We next went into the double parlor on the left. This room took up the whole end of the house, with fireplaces at either end, and groups of chairs and settees with accompanying tables arranged down the length. Heavy drapes hung at the windows, pulled back with velvet ties featuring hand-made tassels that cost a fortune to make (I forget the exact amount but it was approximately $1700 just for the tassels). Imported carpets lay beneath the furniture. Small footstools waited in front of many of the chairs. Interestingly, the furniture sat much closer to the floor (shorter legs) than modern furniture, indicating the difference in average height between then and now. I do wish I could share photos of the furnishings, but I was not allowed to take pictures inside due to insurance restrictions.

This feel of antique furniture, mostly dark woods (mahogany, cherry, etc.) and brocade or flowered prints, carried throughout the house. The single parlor on the right end of the house, at the front, was where the ladies would have retired after supper. Here an antique wedding album rested on a lovely curved leg cherry table. A green marble fireplace stood at one side, one of only three marble fireplaces in the building.
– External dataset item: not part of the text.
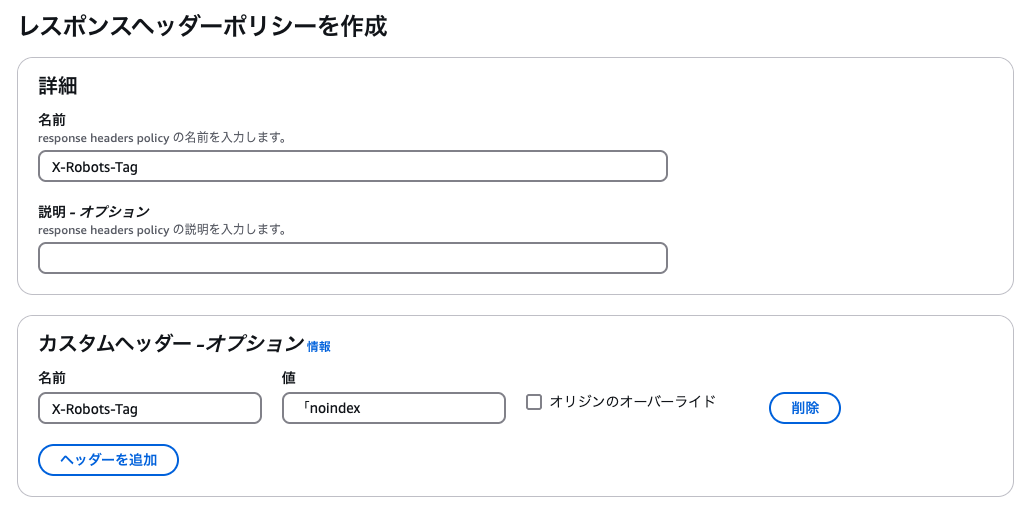Click the オリジンのオーバーライド label text
1031x507 pixels.
pos(633,401)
This parlor contained more feminine accoutrements, like needlepoint projects and flowers in vases.

The dining room contained a large table, set for ten guests, complete with plates and glasses and silver. Of course, with a family of twelve, the Polks filled the table most of the time by themselves! The centerpiece of flowers and individual salt and pepper shakers, though, all made me think of formal dining of the past, something most of us do not do very often if at all. Many family portraits hung on the wall. There was also a pendulum clock that would chime when the family was supposed to pray.

We were fortunate that Bobbi allowed us a sneak peek at the upstairs rooms that have not officially opened for tours yet. I was surprised to find that the ballroom is located on the second floor, surrounded by elaborately furnished bedrooms. These bedrooms were for the many Polk children – ten I believe Bobbi said – and for guests when they entertained. Which they apparently did often.

It’s up here where the ghost has been seen. A group of young teens saw him one night when they were in one of the bedrooms for a sleepover. They saw a tall Confederate soldier walk past the door and go into the back corner bedroom, replete with saber at his side. This soldier has been seen on more than one occasion, and often they find the purely decorative bed mussed in the morning. They believe it’s the ghost of George and Sally’s son, Joseph, who was injured in the battle of Franklin. Although his family believed he’d been killed in action, he managed to return home months later still recovering from his injuries.

I thoroughly enjoyed my trip to Rattle and Snap and hope to go back again before too long. It’s well worth the small admission price, which goes entirely toward the restoration efforts.

Do you know of another historic home I should visit? If so, what makes it special?